DOCUMENT:
--

1925 Malaya Cup

Tournament details
- Country: Malaya
- Teams: 7

Final positions
- Champions: Singapore (4th title)
- Runner-up: Selangor

Tournament statistics
- Matches played: 7
- Goals scored: 27 (3.86 per match)

= 1925 Malaya Cup =

Malaya Cup was a tournament held annually by a Malaya Cup committee.

This was the fifth season of Malaya Cup (later known as Malaysia Cup). It was contested by states in Malaya. The final was contested by the southern and northern champions in their respective conference rounds. Six states sent their teams.

==Conference Round==
Six teams participated in the second edition of the Malaya Cup: Malacca, Negeri Sembilan, Singapore, Penang, Selangor and Perak. The teams were divided into two conferences, the Northern Section and Southern Section. The Northern Section comprised Penang, Selangor and Perak while the Southern Section was represented by Johor, Negeri Sembilan, Malacca and Singapore. Each team would play against each other twice and the winners of each conference would play in the final. Each win gave a team 2 points, a draw meant one point for each team, and a loss was worth 0 points.

--

DATA ROWS:
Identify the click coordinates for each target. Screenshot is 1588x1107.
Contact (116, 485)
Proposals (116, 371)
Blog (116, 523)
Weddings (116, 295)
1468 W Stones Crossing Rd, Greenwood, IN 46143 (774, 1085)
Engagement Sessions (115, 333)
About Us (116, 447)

--

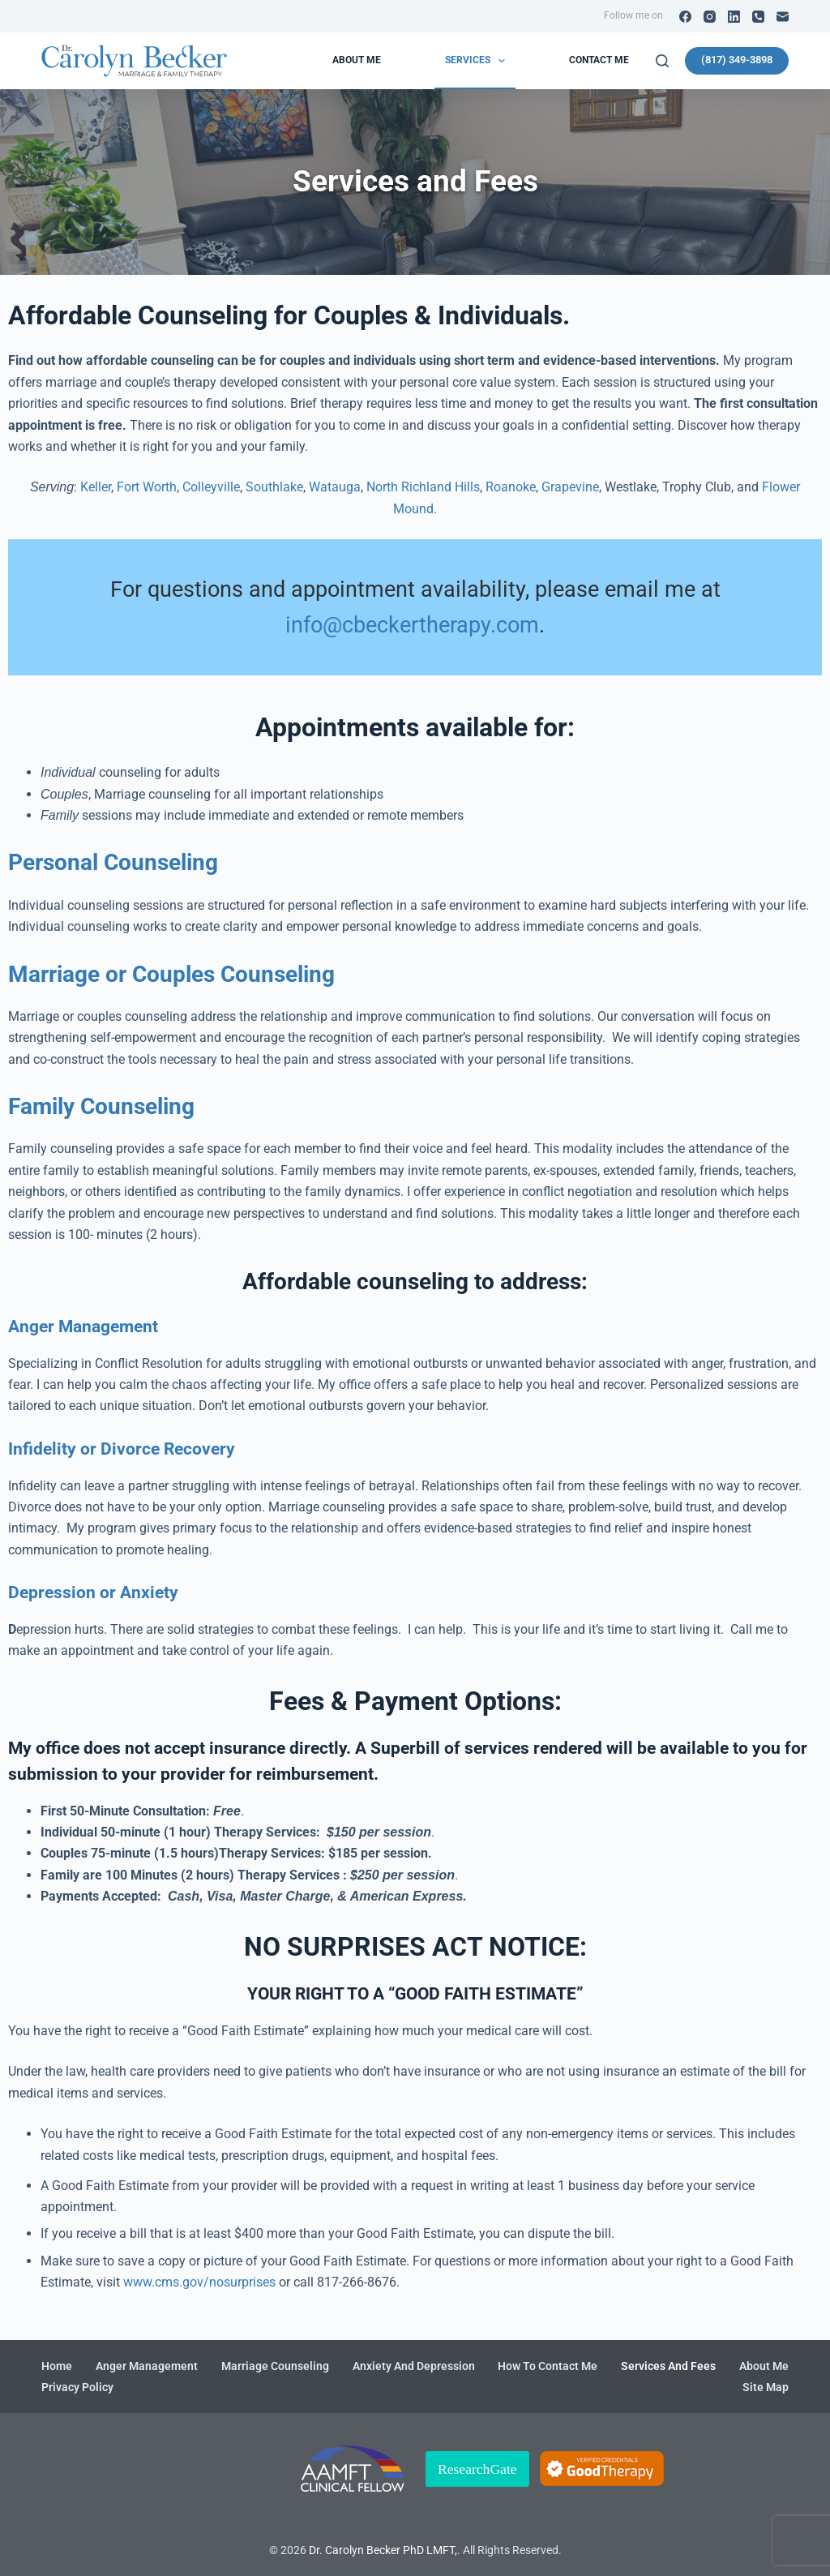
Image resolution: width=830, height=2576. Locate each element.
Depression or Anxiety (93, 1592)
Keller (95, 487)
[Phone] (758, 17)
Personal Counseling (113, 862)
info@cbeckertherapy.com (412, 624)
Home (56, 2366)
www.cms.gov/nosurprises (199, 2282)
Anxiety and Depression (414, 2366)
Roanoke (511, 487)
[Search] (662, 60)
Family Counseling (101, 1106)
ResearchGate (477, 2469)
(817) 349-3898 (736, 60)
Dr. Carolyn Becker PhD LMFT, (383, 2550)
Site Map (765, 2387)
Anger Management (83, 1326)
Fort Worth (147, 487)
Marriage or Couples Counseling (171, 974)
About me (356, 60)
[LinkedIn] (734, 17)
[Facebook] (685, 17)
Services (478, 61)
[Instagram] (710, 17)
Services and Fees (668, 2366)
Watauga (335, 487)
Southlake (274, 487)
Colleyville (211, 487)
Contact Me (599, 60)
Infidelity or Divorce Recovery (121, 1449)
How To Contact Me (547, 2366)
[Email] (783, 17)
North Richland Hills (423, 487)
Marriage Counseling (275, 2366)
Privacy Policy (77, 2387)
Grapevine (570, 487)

--

EXERCISE PROMPT:
Name every team that the 1925 Malaya Cup article places in the Southern Section. Rely only on the 1925 Malaya Cup article for what comes next.

OUTPUT FOR THIS EXERCISE:
Johor, Negeri Sembilan, Malacca, Singapore